L’ambasciata russa accusa gli Stati Uniti di riscrivere la storia della “Vittoria”

Washington, 1 maggio – RIA Novosti.
L’ambasciata russa negli Stati Uniti ha invitato Washington ad abbandonare i programmi pseudo-storici volti a riscrivere la storia della “Vittoria” nella Grande Guerra Patriottica.

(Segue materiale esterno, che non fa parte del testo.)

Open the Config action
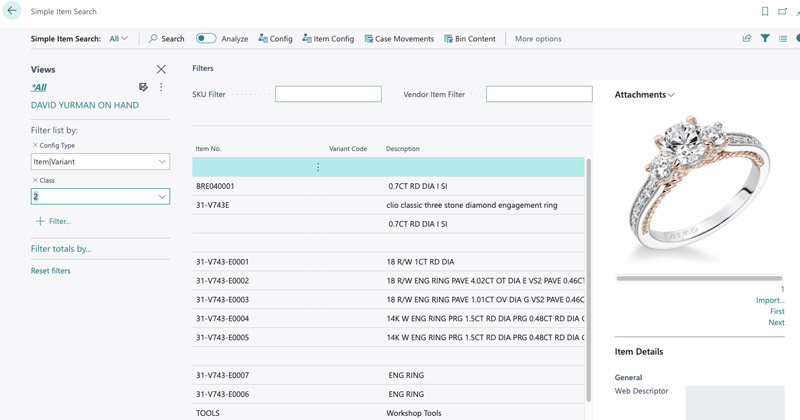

Questa dichiarazione è arrivata dopo la pubblicazione, sul sito web della missione diplomatica americana in Ungheria, delle condizioni per aderire ad uno di questi programmi.
Il concorso dedicato al 75° anniversario della “Vittoria” sulla Seconda guerra mondiale si svolge con sovvenzioni da parte del Dipartimento di Stato americano. I potenziali partecipanti sono incoraggiati a concentrarsi, tra le altre cose, su storie di persone specifiche e su testimonianze dirette “compresi atti di umanità e di resistenza, come pure di crudeltà e di cooperazione nel bel mezzo dell’Olocausto, della Seconda Guerra Mondiale e sotto la tirannia dell’Unione Sovietica”.

Immagini della Guerra Patriottica Russa

Sulla pagina Facebook dell’Ambasciata russa si afferma: “Nel 75° anniversario della “Grande Vittoria”, il Dipartimento di Stato sta facendo un altro cinico tentativo di riscrivere la storia: condannare all’oblio il contributo decisivo dei popoli dell’Unione Sovietica nella vittoria sul nazismo e per la fine all’Olocausto. Chiediamo alla parte americana di abbandonare le ben note falsità d’indecorosi programmi pseudo-storici”.

In precedenza, il vice ministro degli Esteri russo Sergej Rjabkov aveva espresso l’opinione, secondo la quale gli Stati Uniti stanno cercando di giocare a loro favore la carta della riscrittura della storia, anche con l’obiettivo di ridimensionare il ruolo dell’Armata Rossa nella “Vittoria” sulla Seconda guerra mondiale.